Goede zorg In een tijd waarin zorg wordt aangeprezen als een product, maakt Hans Reinders in zijn Werkboek Ethiek aan de groepsmedewerkers duidelijk dat goede zorg geen koopwaar is. Goede zorgverlening is niet via een contract te regelen. Natuurlijk, in zo’n contract staan zaken als voeding, medicijnen, dagbesteding. Verstrekkingen die door professioneel handelen geleverd worden. ‘Maar wat je niet in een contract kunt regelen is dat zorgverleners geduld met de cliënt hebben, dat ze zich aan zijn tempo zullen aanpassen, dat ze zich zullen inspannen niet aan zijn vragen voorbij te lopen. Goede zorgverlening is een kwestie van de manier waarop, waarvoor de zorgverlener vooral zichzelf moet willen inzetten. Goede zorg wordt belichaamd’, aldus Hans Reinders. ‘Ook in het productenboek, waarover tegenwoordig iedere zorginstelling beschikt, komt goede zorgverlening niet voor. Want aan goede zorg komen goede zorgverleners te pas en die staan niet in het productenboek.’ Als je dit leest in zijn Werkboek of als je hem hoort zeggen dat deze manier van besturen pas overgaat als er een andere besturingsfilosofie komt, vermoed je een cynisch ingesteld mens voor je te hebben. Die indruk is onjuist. Hij wordt wel steeds kritischer. Aan de andere kant ziet Hans Reinders wat er aan positieve energie tussen zorgvrager en zorgdrager vrijkomt. Dat geeft kracht en dat zal naar zijn mening in de komende jaren van steeds groter belang worden.

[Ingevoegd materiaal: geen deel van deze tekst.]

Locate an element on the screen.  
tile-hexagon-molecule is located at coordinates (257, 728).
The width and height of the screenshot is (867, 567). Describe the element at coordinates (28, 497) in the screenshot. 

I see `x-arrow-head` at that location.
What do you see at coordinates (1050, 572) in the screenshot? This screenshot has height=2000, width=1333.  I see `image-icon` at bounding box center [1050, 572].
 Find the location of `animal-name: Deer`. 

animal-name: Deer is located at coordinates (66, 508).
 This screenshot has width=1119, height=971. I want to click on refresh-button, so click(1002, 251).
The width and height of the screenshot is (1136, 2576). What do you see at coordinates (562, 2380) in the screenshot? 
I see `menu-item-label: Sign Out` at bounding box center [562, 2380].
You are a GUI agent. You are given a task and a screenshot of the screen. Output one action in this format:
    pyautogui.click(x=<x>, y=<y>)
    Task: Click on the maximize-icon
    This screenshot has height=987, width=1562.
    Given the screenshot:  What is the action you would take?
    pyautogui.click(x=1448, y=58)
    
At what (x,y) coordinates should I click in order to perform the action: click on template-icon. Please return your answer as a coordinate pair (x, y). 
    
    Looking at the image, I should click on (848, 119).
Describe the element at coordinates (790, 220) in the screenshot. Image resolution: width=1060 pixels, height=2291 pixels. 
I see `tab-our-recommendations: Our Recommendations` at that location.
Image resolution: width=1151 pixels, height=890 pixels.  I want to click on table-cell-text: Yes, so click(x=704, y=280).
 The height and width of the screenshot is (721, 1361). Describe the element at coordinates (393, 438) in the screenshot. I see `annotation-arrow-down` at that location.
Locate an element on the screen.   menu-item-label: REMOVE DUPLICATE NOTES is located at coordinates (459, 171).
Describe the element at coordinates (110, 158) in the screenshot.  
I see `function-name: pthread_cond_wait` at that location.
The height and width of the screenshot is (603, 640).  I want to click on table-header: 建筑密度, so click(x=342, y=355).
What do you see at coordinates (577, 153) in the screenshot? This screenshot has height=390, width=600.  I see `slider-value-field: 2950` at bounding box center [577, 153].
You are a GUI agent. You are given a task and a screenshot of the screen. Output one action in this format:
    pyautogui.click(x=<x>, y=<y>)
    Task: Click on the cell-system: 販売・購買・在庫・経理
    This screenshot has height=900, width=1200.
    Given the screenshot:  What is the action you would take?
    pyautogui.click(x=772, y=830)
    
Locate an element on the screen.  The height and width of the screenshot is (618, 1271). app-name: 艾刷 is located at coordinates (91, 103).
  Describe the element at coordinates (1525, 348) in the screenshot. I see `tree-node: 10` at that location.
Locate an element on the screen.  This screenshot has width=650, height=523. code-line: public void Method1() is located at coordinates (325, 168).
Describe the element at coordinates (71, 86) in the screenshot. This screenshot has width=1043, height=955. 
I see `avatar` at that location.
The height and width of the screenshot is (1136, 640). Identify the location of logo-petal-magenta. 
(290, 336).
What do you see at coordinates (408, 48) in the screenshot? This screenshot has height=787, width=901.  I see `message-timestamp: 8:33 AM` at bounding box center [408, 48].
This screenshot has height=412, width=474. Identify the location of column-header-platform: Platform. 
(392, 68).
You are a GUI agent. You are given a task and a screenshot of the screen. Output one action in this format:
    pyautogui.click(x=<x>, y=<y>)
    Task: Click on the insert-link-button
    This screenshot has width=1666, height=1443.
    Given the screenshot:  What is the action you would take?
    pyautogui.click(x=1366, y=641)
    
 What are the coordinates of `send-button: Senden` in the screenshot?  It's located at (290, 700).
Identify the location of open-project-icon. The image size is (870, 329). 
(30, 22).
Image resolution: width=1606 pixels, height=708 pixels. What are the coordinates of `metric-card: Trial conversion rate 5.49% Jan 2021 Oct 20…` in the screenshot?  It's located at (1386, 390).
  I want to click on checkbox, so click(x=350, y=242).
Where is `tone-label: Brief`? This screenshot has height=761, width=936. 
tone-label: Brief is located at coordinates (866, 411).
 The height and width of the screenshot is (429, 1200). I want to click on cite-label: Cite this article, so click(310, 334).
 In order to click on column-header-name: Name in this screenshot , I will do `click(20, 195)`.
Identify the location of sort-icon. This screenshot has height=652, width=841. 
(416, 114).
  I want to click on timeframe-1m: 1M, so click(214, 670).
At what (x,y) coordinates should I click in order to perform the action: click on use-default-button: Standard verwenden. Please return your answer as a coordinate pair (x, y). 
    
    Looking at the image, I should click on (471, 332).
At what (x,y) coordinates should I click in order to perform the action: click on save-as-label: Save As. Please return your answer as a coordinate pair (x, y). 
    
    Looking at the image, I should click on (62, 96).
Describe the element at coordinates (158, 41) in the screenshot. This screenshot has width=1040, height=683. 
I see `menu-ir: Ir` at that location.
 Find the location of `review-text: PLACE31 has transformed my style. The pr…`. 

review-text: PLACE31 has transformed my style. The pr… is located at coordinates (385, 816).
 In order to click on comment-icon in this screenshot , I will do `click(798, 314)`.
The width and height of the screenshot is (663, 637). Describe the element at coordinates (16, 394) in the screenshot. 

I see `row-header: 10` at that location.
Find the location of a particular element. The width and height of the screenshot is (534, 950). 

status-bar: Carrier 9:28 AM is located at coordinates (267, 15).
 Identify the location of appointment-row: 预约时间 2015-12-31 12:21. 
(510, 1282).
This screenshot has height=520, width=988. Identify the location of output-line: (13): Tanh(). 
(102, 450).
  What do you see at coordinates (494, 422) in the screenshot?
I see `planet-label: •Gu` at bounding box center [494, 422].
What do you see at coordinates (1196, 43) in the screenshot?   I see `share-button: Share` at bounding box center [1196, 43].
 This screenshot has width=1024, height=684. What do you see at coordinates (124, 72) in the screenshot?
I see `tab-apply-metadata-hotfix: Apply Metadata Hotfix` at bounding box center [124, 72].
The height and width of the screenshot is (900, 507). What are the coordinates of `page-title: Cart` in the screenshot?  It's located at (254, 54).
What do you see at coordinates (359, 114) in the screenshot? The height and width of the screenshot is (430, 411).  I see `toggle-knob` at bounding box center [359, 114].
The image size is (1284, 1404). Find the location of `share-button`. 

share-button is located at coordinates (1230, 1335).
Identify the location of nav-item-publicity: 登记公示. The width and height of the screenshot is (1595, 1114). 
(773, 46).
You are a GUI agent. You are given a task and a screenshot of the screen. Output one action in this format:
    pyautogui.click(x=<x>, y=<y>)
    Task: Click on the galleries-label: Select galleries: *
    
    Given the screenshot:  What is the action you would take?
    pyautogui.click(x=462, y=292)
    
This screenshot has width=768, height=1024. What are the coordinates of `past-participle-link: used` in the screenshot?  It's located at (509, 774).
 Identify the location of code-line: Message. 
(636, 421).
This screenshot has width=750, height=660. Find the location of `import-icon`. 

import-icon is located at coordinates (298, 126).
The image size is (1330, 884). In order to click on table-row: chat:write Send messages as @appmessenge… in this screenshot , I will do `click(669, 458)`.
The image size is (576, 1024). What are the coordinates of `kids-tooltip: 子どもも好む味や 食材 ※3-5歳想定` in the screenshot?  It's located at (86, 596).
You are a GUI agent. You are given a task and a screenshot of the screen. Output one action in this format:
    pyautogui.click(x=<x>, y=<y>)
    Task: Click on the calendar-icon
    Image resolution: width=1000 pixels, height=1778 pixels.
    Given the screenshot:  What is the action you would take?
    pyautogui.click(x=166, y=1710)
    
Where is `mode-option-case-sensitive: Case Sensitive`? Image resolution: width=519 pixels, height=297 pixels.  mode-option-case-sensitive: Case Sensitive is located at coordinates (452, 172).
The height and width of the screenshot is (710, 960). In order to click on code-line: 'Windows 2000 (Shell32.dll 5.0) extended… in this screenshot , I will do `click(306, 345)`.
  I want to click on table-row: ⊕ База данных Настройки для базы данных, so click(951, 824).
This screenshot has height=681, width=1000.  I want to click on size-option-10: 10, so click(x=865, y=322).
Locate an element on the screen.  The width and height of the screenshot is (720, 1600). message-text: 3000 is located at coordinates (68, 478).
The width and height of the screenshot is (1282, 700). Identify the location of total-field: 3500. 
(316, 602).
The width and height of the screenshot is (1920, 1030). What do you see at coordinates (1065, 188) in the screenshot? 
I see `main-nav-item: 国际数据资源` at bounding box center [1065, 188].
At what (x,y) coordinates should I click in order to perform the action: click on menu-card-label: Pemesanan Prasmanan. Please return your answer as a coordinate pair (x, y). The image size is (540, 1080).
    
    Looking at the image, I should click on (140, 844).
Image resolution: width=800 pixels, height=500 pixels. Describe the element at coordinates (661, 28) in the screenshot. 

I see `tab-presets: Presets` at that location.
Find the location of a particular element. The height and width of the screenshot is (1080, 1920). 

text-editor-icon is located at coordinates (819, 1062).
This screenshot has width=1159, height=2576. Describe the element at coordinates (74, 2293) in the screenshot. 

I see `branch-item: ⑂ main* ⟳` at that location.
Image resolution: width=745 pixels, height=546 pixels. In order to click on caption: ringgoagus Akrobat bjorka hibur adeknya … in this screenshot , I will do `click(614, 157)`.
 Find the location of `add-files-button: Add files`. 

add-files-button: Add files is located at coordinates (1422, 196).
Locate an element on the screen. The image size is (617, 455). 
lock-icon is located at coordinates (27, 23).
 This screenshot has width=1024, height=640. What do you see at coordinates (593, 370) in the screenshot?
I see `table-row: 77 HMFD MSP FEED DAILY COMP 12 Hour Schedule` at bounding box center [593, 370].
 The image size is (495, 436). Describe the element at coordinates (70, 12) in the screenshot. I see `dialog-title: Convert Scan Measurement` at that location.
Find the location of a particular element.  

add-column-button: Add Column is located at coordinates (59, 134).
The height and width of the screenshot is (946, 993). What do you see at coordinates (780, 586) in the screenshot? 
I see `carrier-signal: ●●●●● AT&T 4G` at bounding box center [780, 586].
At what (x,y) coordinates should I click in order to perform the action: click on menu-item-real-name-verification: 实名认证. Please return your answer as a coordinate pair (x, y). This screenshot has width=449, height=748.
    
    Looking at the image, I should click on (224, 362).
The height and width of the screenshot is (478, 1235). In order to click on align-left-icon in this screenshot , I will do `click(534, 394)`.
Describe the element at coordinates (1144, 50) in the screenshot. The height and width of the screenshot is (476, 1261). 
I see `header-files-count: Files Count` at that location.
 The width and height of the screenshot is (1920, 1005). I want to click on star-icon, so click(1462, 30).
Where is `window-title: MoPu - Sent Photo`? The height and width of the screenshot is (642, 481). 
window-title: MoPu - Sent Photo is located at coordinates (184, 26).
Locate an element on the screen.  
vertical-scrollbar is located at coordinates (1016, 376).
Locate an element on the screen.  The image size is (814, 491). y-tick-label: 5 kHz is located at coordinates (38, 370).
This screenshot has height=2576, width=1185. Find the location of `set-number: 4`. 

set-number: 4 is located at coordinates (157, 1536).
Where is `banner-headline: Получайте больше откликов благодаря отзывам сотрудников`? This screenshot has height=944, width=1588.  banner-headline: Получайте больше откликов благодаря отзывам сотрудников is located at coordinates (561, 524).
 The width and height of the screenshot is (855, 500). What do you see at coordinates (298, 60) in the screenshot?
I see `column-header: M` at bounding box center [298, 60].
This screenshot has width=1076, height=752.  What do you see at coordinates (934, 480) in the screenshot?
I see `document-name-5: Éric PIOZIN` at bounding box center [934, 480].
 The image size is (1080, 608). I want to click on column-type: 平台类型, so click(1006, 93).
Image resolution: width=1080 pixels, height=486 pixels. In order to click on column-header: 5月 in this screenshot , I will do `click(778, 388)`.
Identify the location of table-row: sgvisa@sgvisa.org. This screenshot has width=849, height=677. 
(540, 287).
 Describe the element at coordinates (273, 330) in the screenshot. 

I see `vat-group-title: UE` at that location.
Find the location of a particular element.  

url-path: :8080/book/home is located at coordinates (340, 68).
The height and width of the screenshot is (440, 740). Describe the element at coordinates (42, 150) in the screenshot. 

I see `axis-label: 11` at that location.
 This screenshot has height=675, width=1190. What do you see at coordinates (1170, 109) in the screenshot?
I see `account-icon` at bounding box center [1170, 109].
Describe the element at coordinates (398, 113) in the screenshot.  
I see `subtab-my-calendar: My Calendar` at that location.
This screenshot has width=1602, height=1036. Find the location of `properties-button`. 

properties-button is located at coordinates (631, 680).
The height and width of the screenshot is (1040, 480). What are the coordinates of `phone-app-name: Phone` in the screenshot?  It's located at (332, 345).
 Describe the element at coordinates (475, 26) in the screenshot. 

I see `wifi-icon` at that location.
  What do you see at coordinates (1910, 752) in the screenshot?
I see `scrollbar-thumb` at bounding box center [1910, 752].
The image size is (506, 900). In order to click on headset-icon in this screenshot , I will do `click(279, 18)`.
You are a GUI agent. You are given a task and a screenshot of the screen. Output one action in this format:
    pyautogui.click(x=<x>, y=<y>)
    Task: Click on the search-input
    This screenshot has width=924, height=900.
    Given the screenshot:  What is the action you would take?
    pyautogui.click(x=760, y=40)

Cliënt en burger Kritisch is Hans Reinders ook over het feit dat zorgorganisaties zijn gaan denken in termen van cliënt en dus van cliëntisme: ‘De organisatie creëert de cliënt. Maar de cliënt ziet zichzelf helemaal niet als cliënt. Net zo goed als de cliënt de professional niet als professional ziet. Wat wil de persoon waar het overgaat? Hij wil graag wonen in zijn eigen huis, een eigen woonomgeving hebben. Hij wil zich op zijn gemak voelen. Hij wil mensen kunnen vertrouwen en samen op vakantie gaan. Dit zijn zo maar een paar verwachtingen die hij heeft. Maar op hetzelfde moment begint de organisatie signalen af te geven dat dit allemaal niet zomaar kan.’
En kritisch is Hans Reinders ook over het alom gehoorde volwaardig burgerschap van mensen met een verstandelijke beperking: ‘Dat de overheid dat hanteert ligt voor de hand. Een overheid verstaat zich immers met zijn burgers. Met het erkend krijgen van de rechten van mensen met een verstandelijke beperking gaat de door de overheid beheerde institutionele ruimte voor hen open: de school, werk en inkomen, vervoer. Maar dat zorgorganisaties het streven naar een volwaardig burgerschap in hun banier zetten geeft ernstig te denken. Mensen zijn niet in de eerste plaats burgers. Mensen willen in de eerste plaats ervaren dat het fijn is dat zij er zijn. Vertrouwen en vriendschap, daar gaat het om. Dat zij kunnen rekenen op een ander. Maar dat zijn dingen die gaan over een geheel andere werkelijkheid. En dat zijn ook de dingen waar een zorgorganisatie niet mee uit de voeten kan. Juist op het punt van het relationele, waar mensen met een verstandelijke beperking heel erg van afhankelijk zijn en behoefte aan hebben, schiet de zorgorganisatie te kort. Het is georganiseerde ontrouw dat geboden wordt’, aldus Hans Reinders. En hij voegt daar de stelling aan toe: ‘Medewerkers van zorginstellingen met de grootste betrokkenheid op mensen met een verstandelijke beperking zijn het meest ongelukkig in hun werk.’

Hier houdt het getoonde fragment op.